Last Saturday we snuck a trip to Meijer between lunch and Walmart. I needed to return a lunch box I’d bought for Olivia and we wanted to pick up some beans for a couple of bean bag chairs that have flattened over the past year. Alyssa informed me as we walked in that Bomber, our Betta fish needed food. Yes, that damned fish is STILL alive. My husband is just sure we got Bomber after we got Orville, but no, Bomber is older than Orville and Orville will be four years old this month. So Bomber is AT LEAST four and a half. Damned fish. That reminds me, I need to clean his bowl this evening. Ugh.

While we were looking for the fish food, the girls watched the fish swim in the tanks. They’re lovely because someone else gets to clean those tanks. No tank fish for us, thank you very much.

Because we were there, we had to peruse the book aisle because duh, it’s what one does when one is in Meijer.

Olivia found a coloring book with pictures of the characters from Inside Out. It came with a multi-colored pencil. She had to have it.

I know. I’m overly indulgent but coloring is still something she needs to do more often because it helps build strength in her hands. So yeah, I justified my spinelessness and got her the book. Alyssa found a copy of the latest Dork Diaries book and because I was getting Olivia something I let Alyssa put her book in the cart too. I need to grow some resolve.

Except…books! How can I say no too books? Reading is such a good practice, even fiction that isn’t particularly well written. Just saying.

Before she was even in the car Liv was clamoring for me to get her book and pencil out for her. As far as she was concerned the quarter mile drive from Meijer to Walmart didn’t give her nearly enough time to color. When I started to unsnap her seatbelt, she declared that she was taking her coloring book and pencil into Walmart with us.

I told her not to bother because she wouldn’t be able to walk and color at the same time.

“Let’s get a blue cart,” she suggested.

I reminded her that our local Walmart has done away with the blue carts (carts with seats on the back where kids can sit and be pushed by their parents. I loved those carts because they kept one Miss O contained…I miss those carts.)

She sighed. Then she perked up again. “How about if I ride in the back of your cart?”

“And where will I put the groceries?” I asked her.

She gave it a little more thought and came up with what she thought was a brilliant idea. “How about if you push two carts?”

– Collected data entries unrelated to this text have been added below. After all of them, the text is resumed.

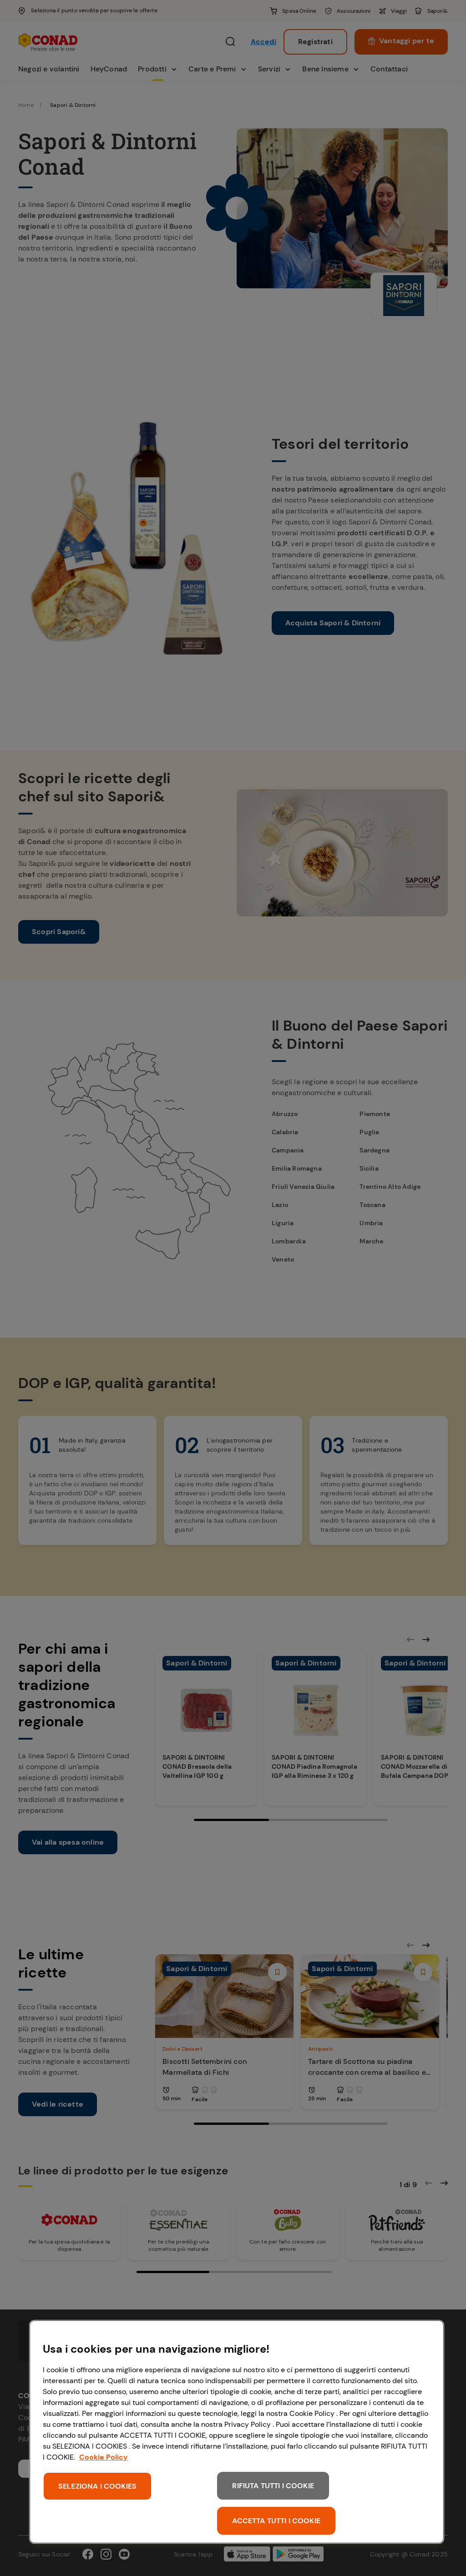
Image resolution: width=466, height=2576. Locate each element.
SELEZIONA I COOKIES (97, 2486)
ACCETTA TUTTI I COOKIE (276, 2521)
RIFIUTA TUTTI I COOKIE (273, 2485)
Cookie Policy (103, 2457)
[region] (236, 2432)
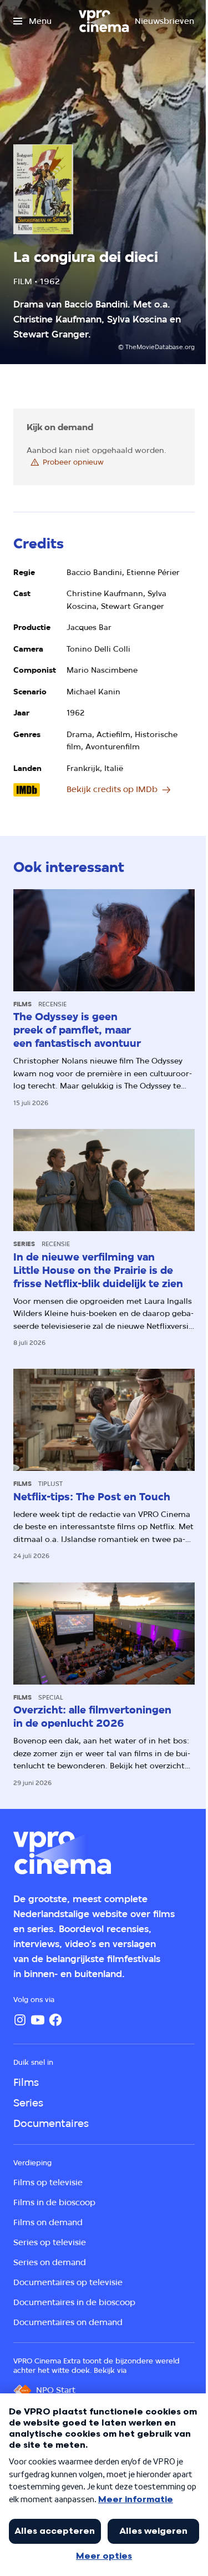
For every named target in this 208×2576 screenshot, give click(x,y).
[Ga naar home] (104, 21)
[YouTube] (37, 2019)
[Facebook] (55, 2019)
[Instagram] (20, 2019)
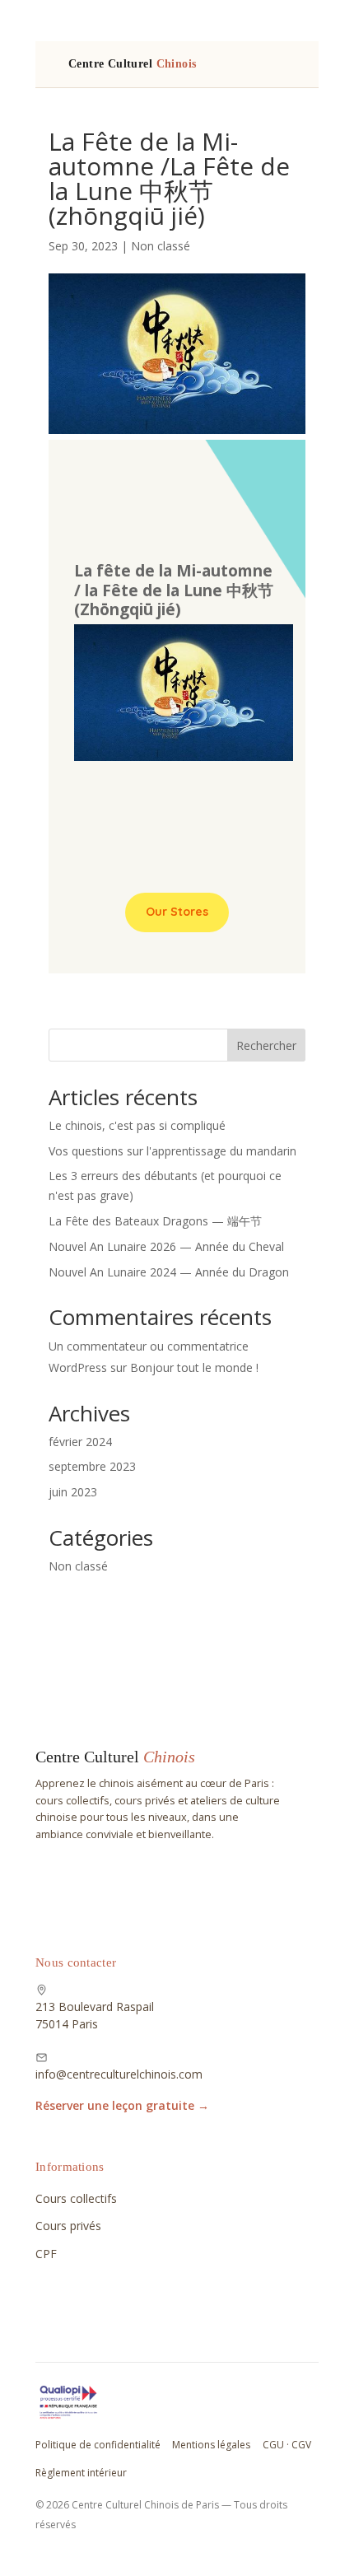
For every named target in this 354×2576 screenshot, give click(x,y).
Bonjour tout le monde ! (194, 1367)
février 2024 (80, 1441)
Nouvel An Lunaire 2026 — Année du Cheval (166, 1246)
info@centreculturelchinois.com (119, 2074)
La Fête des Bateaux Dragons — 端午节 (155, 1221)
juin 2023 (73, 1492)
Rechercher (266, 1045)
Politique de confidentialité (98, 2445)
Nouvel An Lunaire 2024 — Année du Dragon (169, 1272)
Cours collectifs (76, 2198)
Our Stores (177, 911)
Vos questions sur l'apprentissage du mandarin (172, 1151)
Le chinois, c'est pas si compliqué (137, 1125)
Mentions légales (211, 2445)
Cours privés (68, 2225)
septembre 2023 (92, 1466)
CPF (46, 2253)
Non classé (160, 246)
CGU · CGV (287, 2445)
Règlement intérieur (81, 2473)
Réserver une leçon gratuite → (122, 2105)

Ha. Hahahaha…but wait. Alyssa stood waiting for us to figure it all out.

Without another word, I grabbed the blanket we keep in the backseat of the car and ushered the girls into the store. On the way in, I made my suggestion.

“Lyssie, will you push Livie in a cart while she colors?”

I think Alyssa thought I was joking. She looked startled by the suggestion.

“Isn’t she a little big to be riding in a cart?” she asked when she realized I was serious.

“Of course she is, but who cares?”

“Yes! I want Lyssie to push me so I can color. Lyssie, look, Mom brought my blanket so I can sit on it and not on the hard cart. This will be so great.”

A rolled her eyes but amicably lifted her sister into a cart after I laid out the blanket. Olivia settled in with a giggle and opened her book.

“I can’t believe we’re doing this,” Alyssa muttered.

I smiled at her and said, “Just think, you’re getting points toward your big sister of the year award.”

She smirked. “I think I already got that one just because Livie is still alive.”

Ha!

We got a few weird looks as we wandered the store with our two carts, one full of groceries and the other full of a coloring eight-year-old. Honestly, I’m over weird looks. They don’t bother me at all. I just smile and nod and sometimes say something like, “I know, right? I wish some giant would come and push me around in a big old shopping cart.”

I consider things like this to be character building moments for Alyssa. She’s learning not to care what strangers think of her. She’s learning that sometimes, doing something nice for someone (even her little sister) is fun if only because it makes people look at you weird.

As for Olivia, she couldn’t wait to get home and tell her daddy how great her sister was for pushing her in a cart while she colored. I’m calling the entire weekend a win just because of that one act of kindness from my twelve-year-old.